_DIRECTIONS_.
Your task is to set down the line containing "Click into the job Name field" and every later line of the entries, word for word, including the last.

Start of DATA RECORDS

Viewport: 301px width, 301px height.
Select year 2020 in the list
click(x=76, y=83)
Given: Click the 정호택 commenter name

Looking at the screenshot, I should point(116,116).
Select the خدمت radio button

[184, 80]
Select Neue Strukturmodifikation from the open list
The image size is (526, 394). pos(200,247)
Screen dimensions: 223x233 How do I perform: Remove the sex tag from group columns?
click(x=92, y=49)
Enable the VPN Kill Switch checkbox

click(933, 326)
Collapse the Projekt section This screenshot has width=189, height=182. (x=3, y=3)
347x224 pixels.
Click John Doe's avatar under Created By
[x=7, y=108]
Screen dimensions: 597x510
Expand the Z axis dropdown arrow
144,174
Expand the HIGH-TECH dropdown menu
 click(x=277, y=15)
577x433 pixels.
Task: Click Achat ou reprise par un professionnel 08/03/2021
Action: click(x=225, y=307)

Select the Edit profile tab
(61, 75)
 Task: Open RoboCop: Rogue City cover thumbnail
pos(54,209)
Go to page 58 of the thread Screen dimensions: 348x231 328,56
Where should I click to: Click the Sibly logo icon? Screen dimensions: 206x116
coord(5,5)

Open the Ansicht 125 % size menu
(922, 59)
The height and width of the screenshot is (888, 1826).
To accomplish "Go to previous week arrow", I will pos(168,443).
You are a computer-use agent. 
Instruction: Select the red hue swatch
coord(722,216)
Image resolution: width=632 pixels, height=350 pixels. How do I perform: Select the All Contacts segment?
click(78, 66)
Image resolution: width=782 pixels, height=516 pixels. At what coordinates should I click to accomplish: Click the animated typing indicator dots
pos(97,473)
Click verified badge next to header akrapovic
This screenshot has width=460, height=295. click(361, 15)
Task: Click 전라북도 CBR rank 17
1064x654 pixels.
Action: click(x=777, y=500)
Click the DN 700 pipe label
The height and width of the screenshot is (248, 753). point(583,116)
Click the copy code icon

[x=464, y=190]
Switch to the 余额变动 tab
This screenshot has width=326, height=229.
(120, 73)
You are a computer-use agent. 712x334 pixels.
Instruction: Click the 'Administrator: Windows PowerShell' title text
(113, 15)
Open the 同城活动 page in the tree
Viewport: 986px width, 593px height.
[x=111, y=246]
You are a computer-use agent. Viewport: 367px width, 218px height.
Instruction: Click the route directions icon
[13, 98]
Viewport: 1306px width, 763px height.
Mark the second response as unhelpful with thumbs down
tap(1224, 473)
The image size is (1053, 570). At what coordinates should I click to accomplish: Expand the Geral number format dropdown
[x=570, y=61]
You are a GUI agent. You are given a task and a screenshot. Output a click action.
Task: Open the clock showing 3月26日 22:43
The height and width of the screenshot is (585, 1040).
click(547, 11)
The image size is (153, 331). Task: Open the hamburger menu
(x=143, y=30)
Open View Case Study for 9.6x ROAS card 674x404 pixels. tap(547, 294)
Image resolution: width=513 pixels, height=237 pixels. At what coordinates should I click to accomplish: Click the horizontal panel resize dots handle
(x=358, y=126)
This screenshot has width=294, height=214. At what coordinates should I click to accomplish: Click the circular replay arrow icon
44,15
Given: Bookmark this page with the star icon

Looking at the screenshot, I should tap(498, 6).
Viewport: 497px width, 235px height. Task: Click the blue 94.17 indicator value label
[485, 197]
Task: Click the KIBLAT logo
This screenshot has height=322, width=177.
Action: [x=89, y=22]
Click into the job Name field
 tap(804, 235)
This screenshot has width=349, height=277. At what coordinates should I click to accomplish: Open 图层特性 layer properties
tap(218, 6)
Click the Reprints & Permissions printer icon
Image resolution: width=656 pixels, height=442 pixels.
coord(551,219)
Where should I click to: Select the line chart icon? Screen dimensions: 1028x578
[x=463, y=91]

End of DATA RECORDS

_SOLUTION TO THE EXERCISE_.
Click into the job Name field
 tap(804, 235)
This screenshot has width=349, height=277. At what coordinates should I click to accomplish: Open 图层特性 layer properties
tap(218, 6)
Click the Reprints & Permissions printer icon
Image resolution: width=656 pixels, height=442 pixels.
coord(551,219)
Where should I click to: Select the line chart icon? Screen dimensions: 1028x578
[x=463, y=91]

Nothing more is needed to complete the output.